They moved as a single shadow, pouring through the unguarded gate like black water rushing a breach. The narrow approach to the keep swallowed them whole, their forms ducking beneath the torchlight’s feeble grasp.

What they lacked in the polished precision of royal troops, they made up for in the kind of ferocity only found in men who had learned war not on a drill field, but in the alleyways, the border skirmishes, the backroom murders. These were not soldiers.

They were butchers.

Had they faced Alpheo’s veterans—hardened ranks who slept with swords in hand—they would have broken like kindling. But fortune favored the wicked tonight. The men stationed here were garrison troops, half-trained and softer for it, their vigilance dulled by peace.

For one fleeting, gilded moment, it seemed they might take the keep without a single alarm.
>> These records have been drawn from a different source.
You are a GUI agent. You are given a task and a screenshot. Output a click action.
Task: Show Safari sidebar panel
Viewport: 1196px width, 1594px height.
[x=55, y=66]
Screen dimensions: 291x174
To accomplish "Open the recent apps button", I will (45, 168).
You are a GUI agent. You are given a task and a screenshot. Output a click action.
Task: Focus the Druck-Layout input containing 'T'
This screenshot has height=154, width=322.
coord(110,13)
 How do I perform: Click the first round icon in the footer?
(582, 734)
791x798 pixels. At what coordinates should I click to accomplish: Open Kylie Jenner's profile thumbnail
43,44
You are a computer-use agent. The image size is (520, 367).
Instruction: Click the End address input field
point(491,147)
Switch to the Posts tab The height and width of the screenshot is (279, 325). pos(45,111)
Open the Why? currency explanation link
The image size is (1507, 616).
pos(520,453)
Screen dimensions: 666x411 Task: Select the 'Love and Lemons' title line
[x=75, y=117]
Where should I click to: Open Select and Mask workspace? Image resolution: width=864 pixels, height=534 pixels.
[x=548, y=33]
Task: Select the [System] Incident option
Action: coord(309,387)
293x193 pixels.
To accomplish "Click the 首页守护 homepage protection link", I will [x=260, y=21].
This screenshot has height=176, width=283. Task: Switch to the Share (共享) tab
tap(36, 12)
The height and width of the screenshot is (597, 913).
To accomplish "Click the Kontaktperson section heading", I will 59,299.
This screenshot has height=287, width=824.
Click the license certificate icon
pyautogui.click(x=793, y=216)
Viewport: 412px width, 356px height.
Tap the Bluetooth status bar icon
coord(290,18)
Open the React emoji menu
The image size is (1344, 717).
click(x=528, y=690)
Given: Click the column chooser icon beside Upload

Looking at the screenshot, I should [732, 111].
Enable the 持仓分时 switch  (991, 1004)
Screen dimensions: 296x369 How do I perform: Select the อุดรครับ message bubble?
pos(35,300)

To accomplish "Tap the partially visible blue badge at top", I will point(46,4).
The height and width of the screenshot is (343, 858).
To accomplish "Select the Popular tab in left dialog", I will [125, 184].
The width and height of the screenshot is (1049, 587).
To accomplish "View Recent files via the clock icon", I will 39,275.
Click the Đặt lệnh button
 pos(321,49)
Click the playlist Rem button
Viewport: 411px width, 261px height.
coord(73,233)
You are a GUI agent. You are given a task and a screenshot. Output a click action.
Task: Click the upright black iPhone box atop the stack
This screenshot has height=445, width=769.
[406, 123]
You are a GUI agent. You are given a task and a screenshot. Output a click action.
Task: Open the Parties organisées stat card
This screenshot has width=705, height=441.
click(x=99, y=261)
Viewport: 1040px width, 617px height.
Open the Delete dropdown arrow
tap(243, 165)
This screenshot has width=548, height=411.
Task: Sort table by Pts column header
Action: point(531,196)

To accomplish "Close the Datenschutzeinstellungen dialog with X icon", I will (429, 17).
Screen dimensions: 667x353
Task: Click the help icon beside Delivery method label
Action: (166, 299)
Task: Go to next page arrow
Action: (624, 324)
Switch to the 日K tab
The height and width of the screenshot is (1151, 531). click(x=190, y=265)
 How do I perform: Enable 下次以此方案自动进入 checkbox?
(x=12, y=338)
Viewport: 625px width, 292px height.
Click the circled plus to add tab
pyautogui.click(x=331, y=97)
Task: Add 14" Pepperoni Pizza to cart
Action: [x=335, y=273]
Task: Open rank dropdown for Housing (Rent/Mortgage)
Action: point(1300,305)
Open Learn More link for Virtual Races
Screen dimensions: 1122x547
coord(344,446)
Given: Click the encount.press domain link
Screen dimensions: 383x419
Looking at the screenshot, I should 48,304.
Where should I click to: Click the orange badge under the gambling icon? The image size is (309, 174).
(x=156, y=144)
That the world would wake to find the gates already sealed, the banners already changed.

But silence is a fragile thing.

The bell tolled.

A single, shrieking note of bronze split the night—high, frantic, the kind of sound that claws its way into the skull and lingers. The old alarm bell, rusted from disuse, now screamed like a slaughtered thing, its voice hurling itself at the stars.

The keep convulsed awake.

Torches flared along the parapets, their light swinging wildly as men stumbled from barracks, still buckling breastplates over sleep-shirts. Shouts tangled in the air—questions, curses, the raw panic of men who did not yet know the shape of their death. Steel rang as it was torn from scabbards in haste, edges catching the firelight like jagged teeth.

Too late. Far too late.

The walls fell first.

Scarred mercenaries and hard-eyed killers swarmed the battlements, their boots finding purchase on aged stone. The handful of city guards stationed there barely had time to turn before the knives found them. One man fumbled for a fallen lance, only to jerk backward as two javelins punched through his chest, their iron tips glistening as they emerged from his back.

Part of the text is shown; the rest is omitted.